Ausgabe: 05-2023Familienrecht

a) Mehrstaater mit sowohl deutscher als auch iranischer Staatsangehörigkeit fallen nicht in den persönlichen Anwendungsbereich des deutsch-iranischen Niederlassungsabkommens.

b) Ist unter deutschem Sachrecht als Abstammungsstatut bei der Anwendung von § 1592 Nr. 1 BGB die Frage zu klären, ob der Vaterschaftsprätendent zum Zeitpunkt der Geburt mit der Mutter verheiratet war, wird die Vorfrage nach der formellen und materiellen Wirksamkeit dieser Ehe grundsätzlich selbständig angeknüpft und richtet sich daher nach dem von Art. 11 EGBGB und Art. 13 EGBGB berufenen Sachrecht (Fortführung des Senatsbeschlusses BGHZ 210, 59 = FamRZ 2016, 1251).

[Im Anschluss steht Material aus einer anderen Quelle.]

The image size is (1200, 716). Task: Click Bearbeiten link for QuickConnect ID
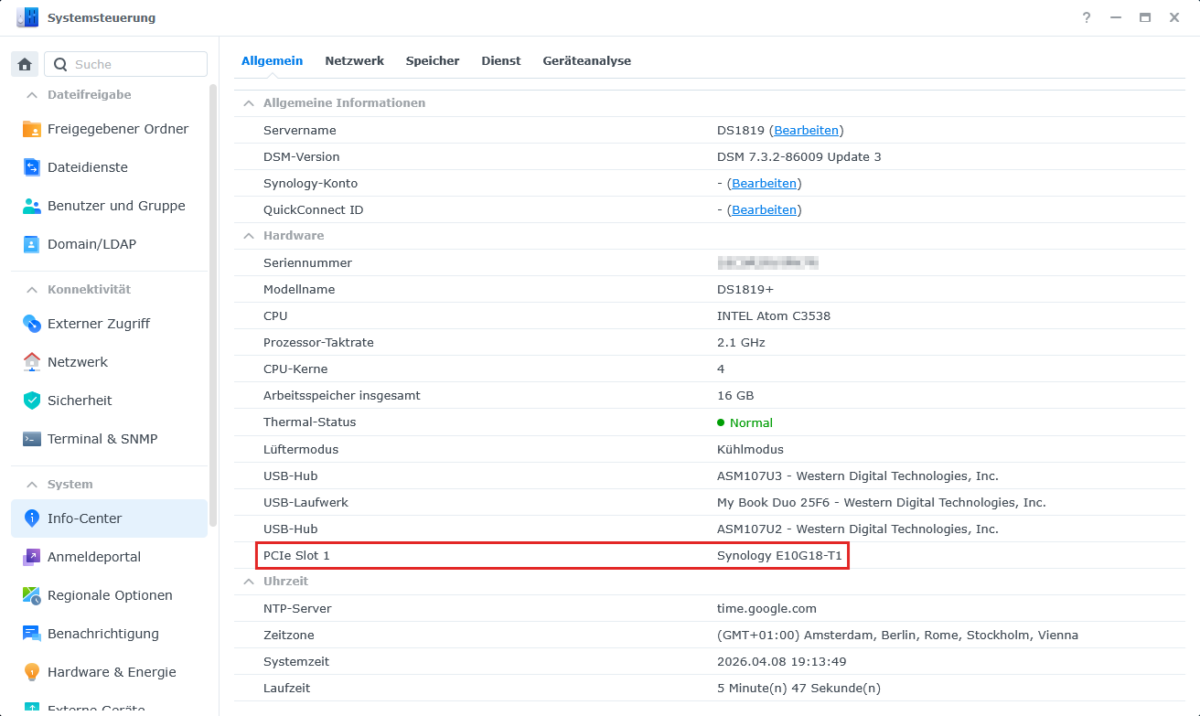(x=764, y=210)
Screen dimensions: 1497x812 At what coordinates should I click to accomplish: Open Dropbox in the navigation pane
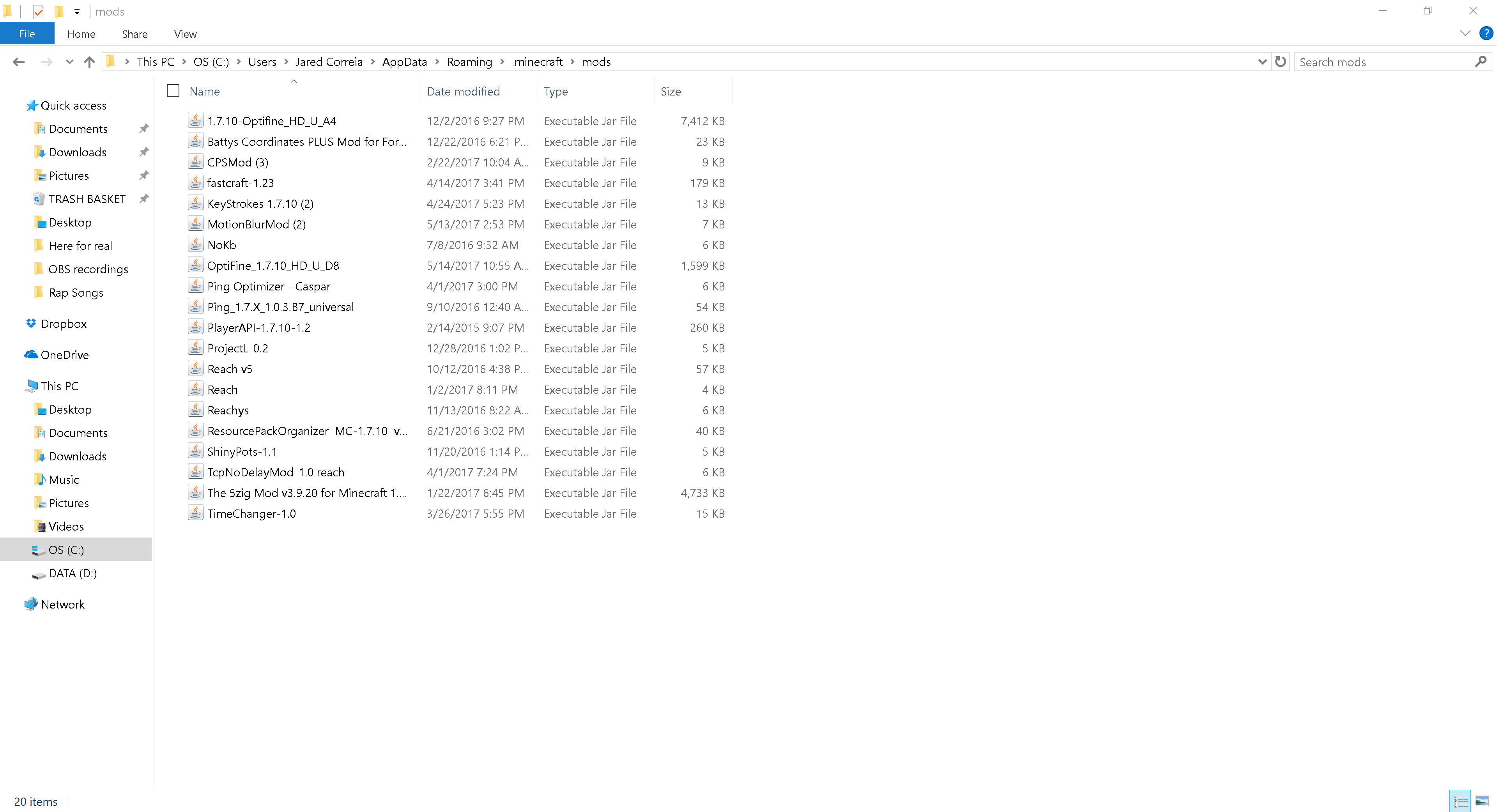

c) Stellt sich in diesem Zusammenhang bei der Prüfung von Ehehindernissen die weitere Vorfrage nach dem Fortbestand der früheren Ehe eines der beiden Verlobten, wird diese grundsätzlich unselbständig angeknüpft, d.h. aus der Sicht der Rechtsordnung (einschließlich ihres Kollisionsrechts) beantwortet, deren Sachrecht über die materiellen Voraussetzungen für die wirksame Eingehung der neuen Ehe entscheidet.

d) Kommt es dabei auf die wirksame Auflösung der Vorehe eines Verlobten durch eine im Ausland durchgeführte Scheidung an, ist eine solche Scheidung nur dann beachtlich, wenn sie in Deutschland im Verfahren vor der Landesjustizverwaltung nach § 107 FamFG anerkannt worden ist; insoweit wird das kollisionsrechtliche Verweisungsergebnis vom verfahrensrechtlichen Anerkennungserfordernis überlagert (Fortführung des Senatsbeschlusses vom 10. Januar 2001 – XII ZR 41/00 – FamRZ 2001, 991).

e) Leidet die Ehe nach beiden durch Art. 13 Abs. 1 EGBGB berufenen Heimatrechtsordnungen der Verlobten unter dem Mangel der Doppelehe, bestimmt sich die Fehlerfolge grundsätzlich nach dem ärgeren Recht, d.h. nach dem Recht, welches die schärferen Rechtsfolgen an die Mangelhaftigkeit der Ehe knüpft (Fortführung des Senatsbeschlusses vom 4. Oktober 1990 – XII ZB 200/87 – FamRZ 1991, 300). Ausnahmsweise kann im Einzelfall eine wertende Korrektur durch Heranziehung des milderen Rechts, d.h. des Rechts, welches an den Mangel der Doppelehe die am wenigsten schädlichen Rechtsfolgen für die bigamische Ehe knüpft, geboten sein, wenn die Anwendung der strengeren Fehlerfolge zu einem Ergebnis führt, welches keiner der beiden beteiligten Rechtsordnungen bei deren isolierter Betrachtung entspricht.

f) Besteht infolge einer Doppelehe der Mutter nach § 1592 Nr. 1 BGB eine Vaterschaftsvermutung für zwei Ehemänner, ist § 1593 Satz 3 BGB analog anzuwenden, so dass die Vaterschaft dem Ehemann der späteren Ehe zugeordnet wird.